Watch Marshall McLuhan Explain Donald Trump and the Current Political Climate Back in 1967

Predicting the future doesn’t always go so well. For everyone who predicted a form of the internet, there are thousands of people who expected we’d have anti-gravity belts in 2018. But Canadian media philosopher and theorist Marshall McLuhan accurately described the political climate of 2018 — though if we’re honest, we’d have preferred the anti-gravity belts.

In the 1967 short film This Is Marshall McLuhan: The Medium Is the Massage,” from McGraw-Hill Films (oddly enough, a studio you’ll be familiar with if you’re a Rifftrax fan), McLuhan explains his views, intercut with explanations and interviews with McLuhan’s critics.

The film opens with Marshall McLuhan explaining his famous slogan, parroted in the title of the short film. It’s a pun on his earlier slogan “The Medium is the Message,” which gets at a similar point. However, McLuhan’s use of “massage” is to explain how different media act on the consumer. He refers to the medium as “roughing up” the consumer — but via stealth.

McLuhan says that old media becomes the content or message of new media; when film was new, that medium told stories like novels, but in a new way. When TV was new, it repackaged film, but in a new way. And so on and so forth. And look at the internet today — it repackages TV (via YouTube), as well as other media, but in a new fashion.
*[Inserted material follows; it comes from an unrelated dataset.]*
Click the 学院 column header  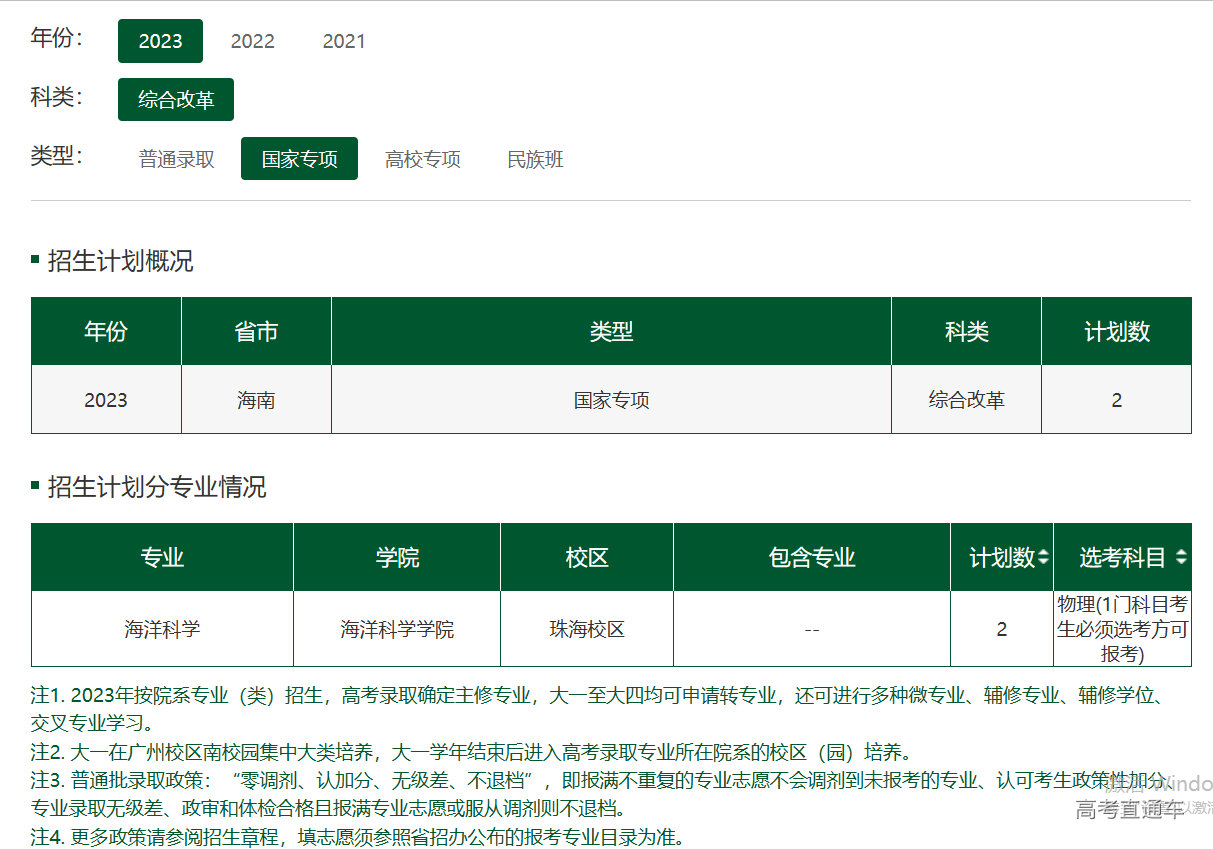[x=397, y=558]
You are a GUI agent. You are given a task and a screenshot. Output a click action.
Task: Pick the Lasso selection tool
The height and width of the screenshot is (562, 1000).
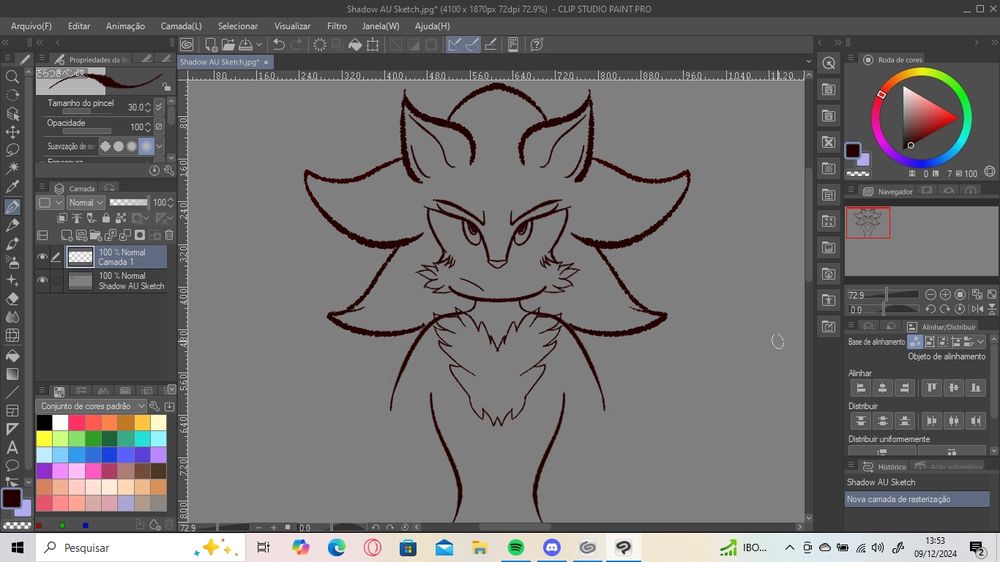tap(12, 150)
While, for example, someone like Natalie Wynn of Contrapoints makes what could be described as short film or episodes of a TV show, her work is clearly different than what you’d find on TV, but in a more nebulous way. It’s hard to specifically point out why her work wouldn’t air on television — aside from the business angle, of course — but it’s palpably different. Nor is her work what we’d typically consider a “short film” of the type that would play before a feature in a theater. (Not that theaters generally do that sort of thing anymore.) Wynn’s work is very much of YouTube.

Comparing Contrapoints and This Is Marshall McLuhan itself: Both use similar techniques of montage and collage (for example, the “Plague” segment of her latest video, “The Aesthetic“), but Wynn’s work requires more analysis, where the collage in this film is much more passive and straightforward. McLuhan called this the difference between hot or warm media like film — treated as an extension of the eye, where the viewer can be more passive — and cool media like television, comics and, yes, YouTube, Twitter and the rest of “new media,” which requires more effort from the viewer. Warm media is a lecture; cool media is a discussion.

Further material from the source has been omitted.